Jeździłem kiedyś dieslem o pojemności 1,4 :) Niemniej można zgrabnie i szybko wyprzedzać pod warunkiem utrzymywania dystansu.
dystans 3,4 sekund to dobre pare metrow , mozna powiedziec niezly ogon ... ale fatk wole tak jadacego kierowce od inego , majacego podobny silnik, ale kurczowo trzymajacego sie zderzaka drugiego , ktory tak samo robi z 3 itd., a zamiar wyprzedzenia powiedzmy autobusu , jadacego 70 na godzine w miejscu gdzie mozna 90 , maja dopiero gdy 30 metrow przed nimi nie bedzie nikogo na przeciwleglym pasie...

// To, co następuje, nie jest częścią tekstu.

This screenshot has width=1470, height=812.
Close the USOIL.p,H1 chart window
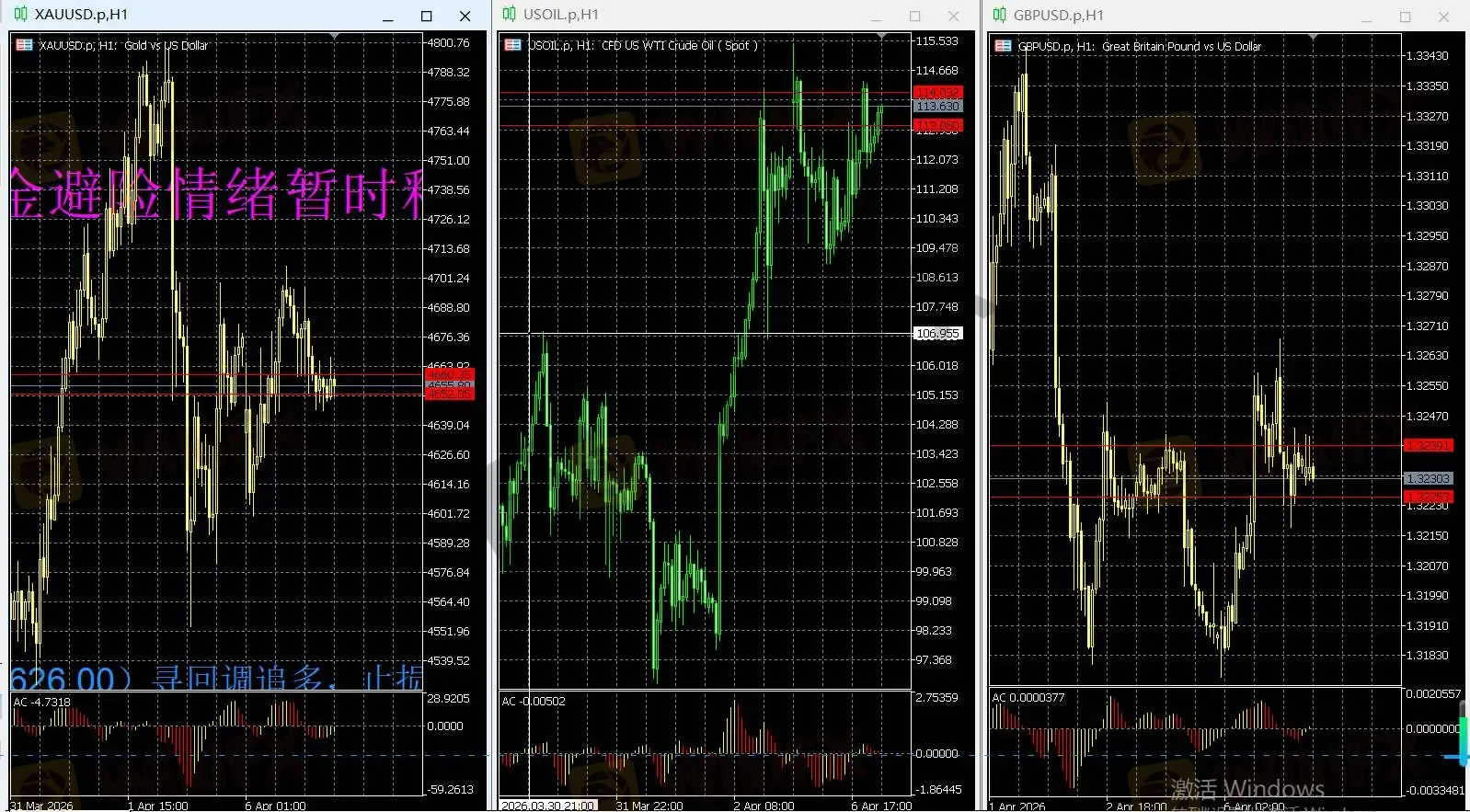tap(953, 16)
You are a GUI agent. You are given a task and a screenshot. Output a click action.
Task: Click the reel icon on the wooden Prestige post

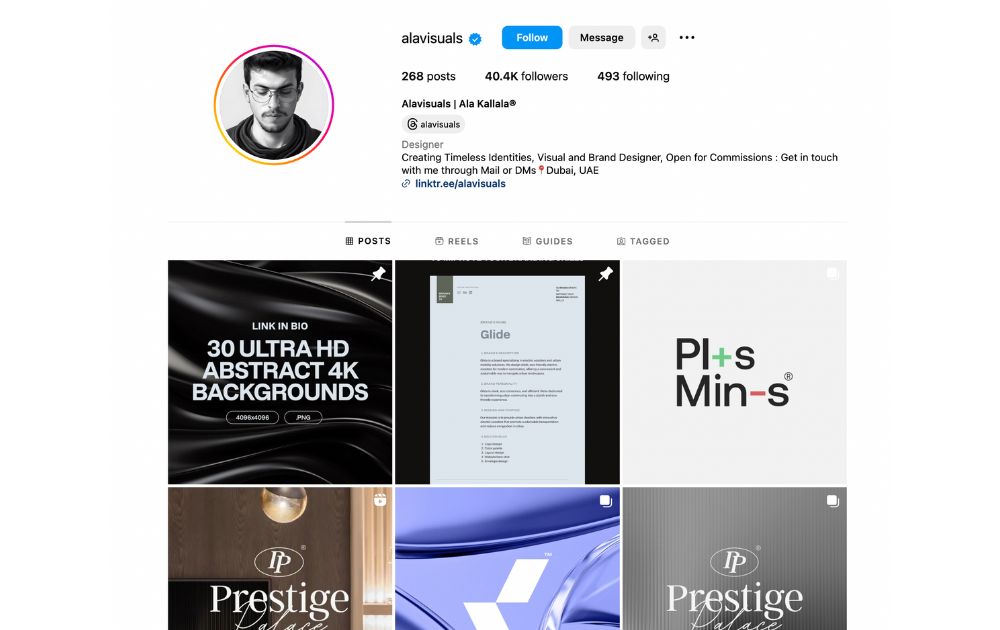(380, 501)
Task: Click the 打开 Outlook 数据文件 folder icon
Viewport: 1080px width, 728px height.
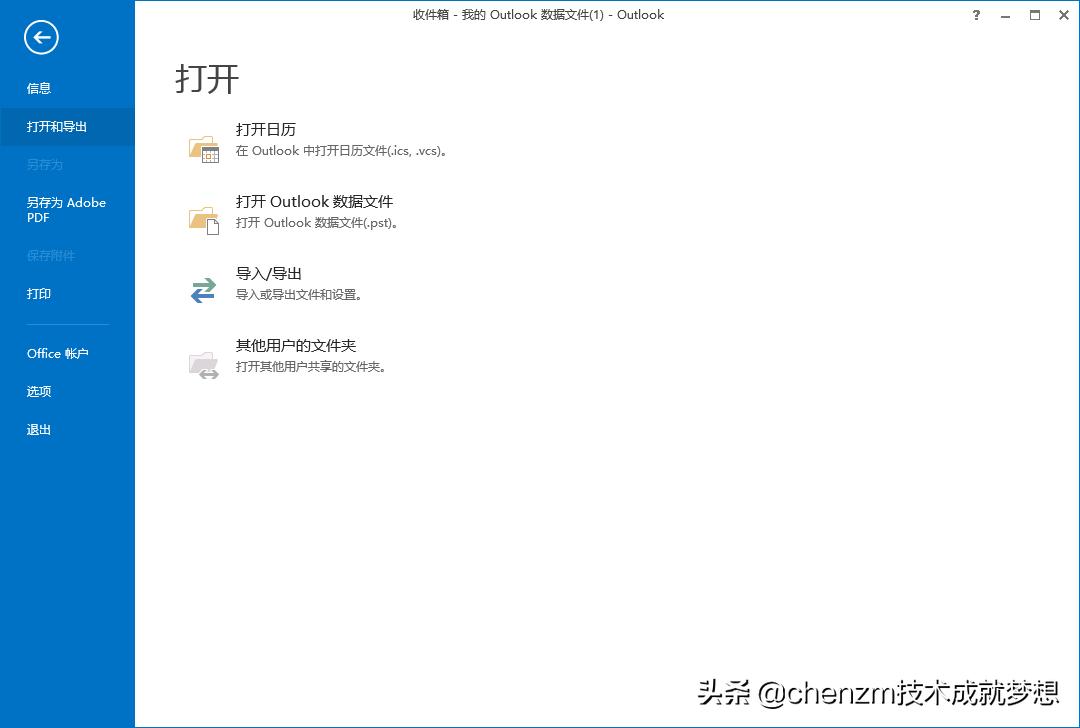Action: point(202,212)
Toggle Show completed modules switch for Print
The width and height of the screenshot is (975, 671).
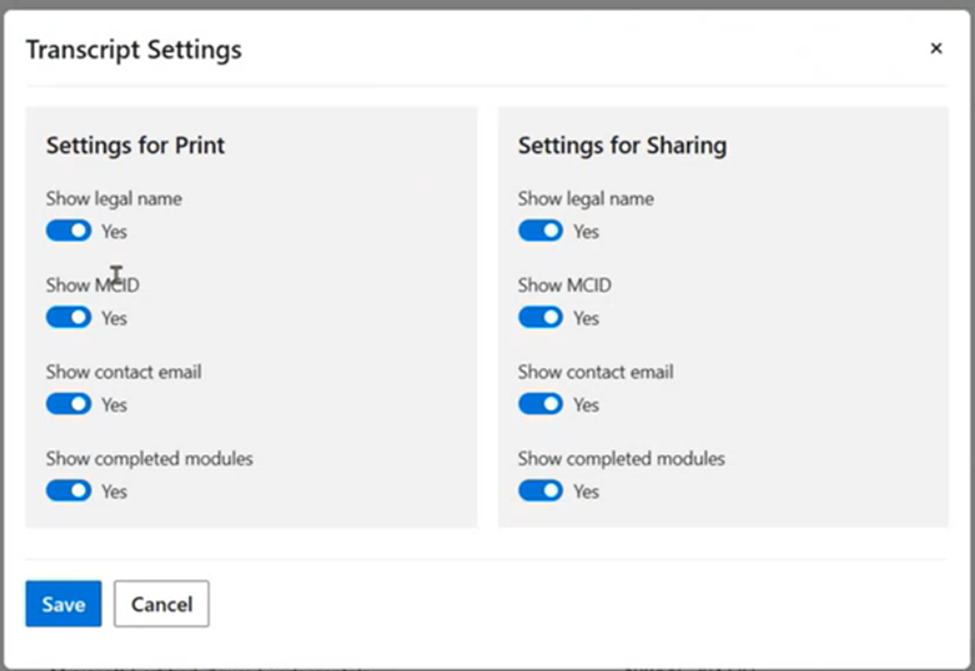68,491

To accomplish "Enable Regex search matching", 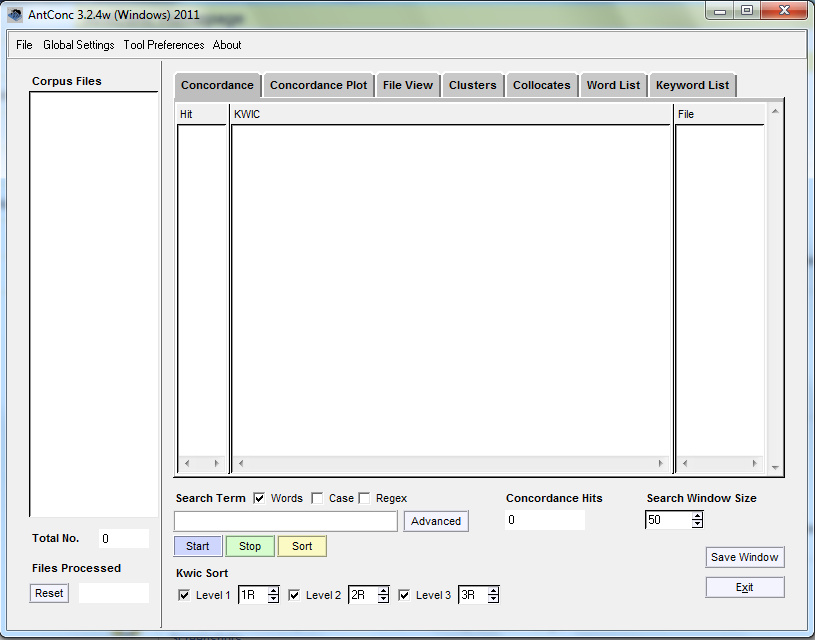I will pyautogui.click(x=362, y=498).
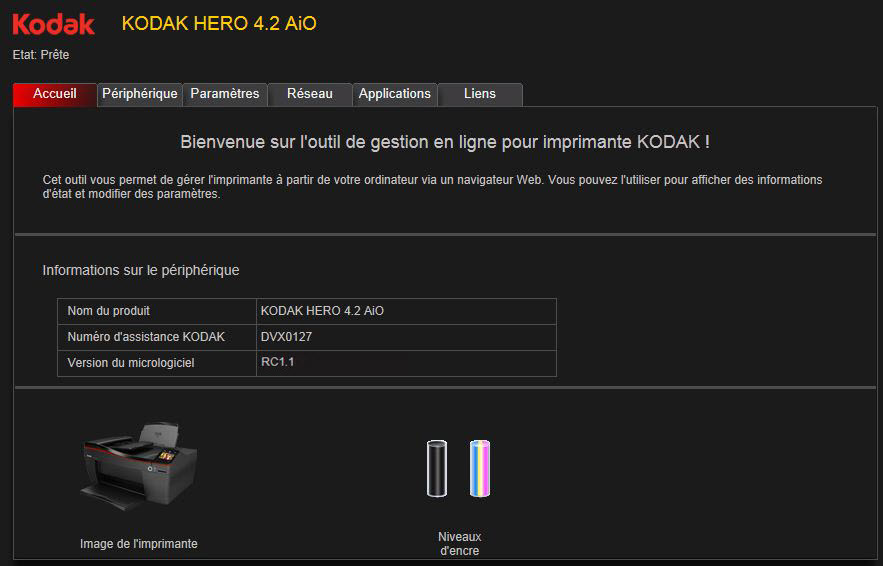This screenshot has width=883, height=566.
Task: Open the Applications tab
Action: (395, 94)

Generalnie nie wyprzedzania tyczyla sie moja wypowiedz. Wyprzedzic mozna jednostka jeszcze slabsza , tylk co z tego jak w pewnych sytuacjach jej posiadacze poprostu nie maja mocy aby to zrobic. jesli jednostka napedowa ma te 130/140 Km mozna wyprzedzic "z za plecow" i powstrzymac sie od migania swiatlami i tym podobnych czynnosci <- tego tyczyla sie dyskusja.
jesli ktos sie kurczowo trzyma tego wspomnianego wyzej zderzaka , to znaczy ze nie ma umiejetnosci aby wyprzedzic jadacego przed nim ...
dzis rozbawila mnie Pani w Mercedesie, ktorej notorycznie psuyly sie swiatla. nie rozumiem ludzi ktorzy mysla ze jadac w korku lewym pasem, przyklejajac sie do zderzaka , migajac swiatlami - cos wskoraja. Znow zastosowalem manewr wczesniej wspomniany i znow zadzialal - Pani chyba zrozumiala aluzje i trzymala sie juz w "bezpiecznej odleglosci".
Co smieszniejsze, podkusilo Ja za chwile aby jechac BUS pasem - przeciez jej sie spieszy ... niestety ( stety ? ) ale Dostala za chwile kolejna nauczke , w postaci mandatu i znacznego ubytku czasowego...
Slowem zycie, rozumiem ludzi ktorzy wku...rzaja sie na jedna zawalidroge na lewym pasie, ale postepowac w taki sposob widzac korek , Fotoradar itd. - zenada.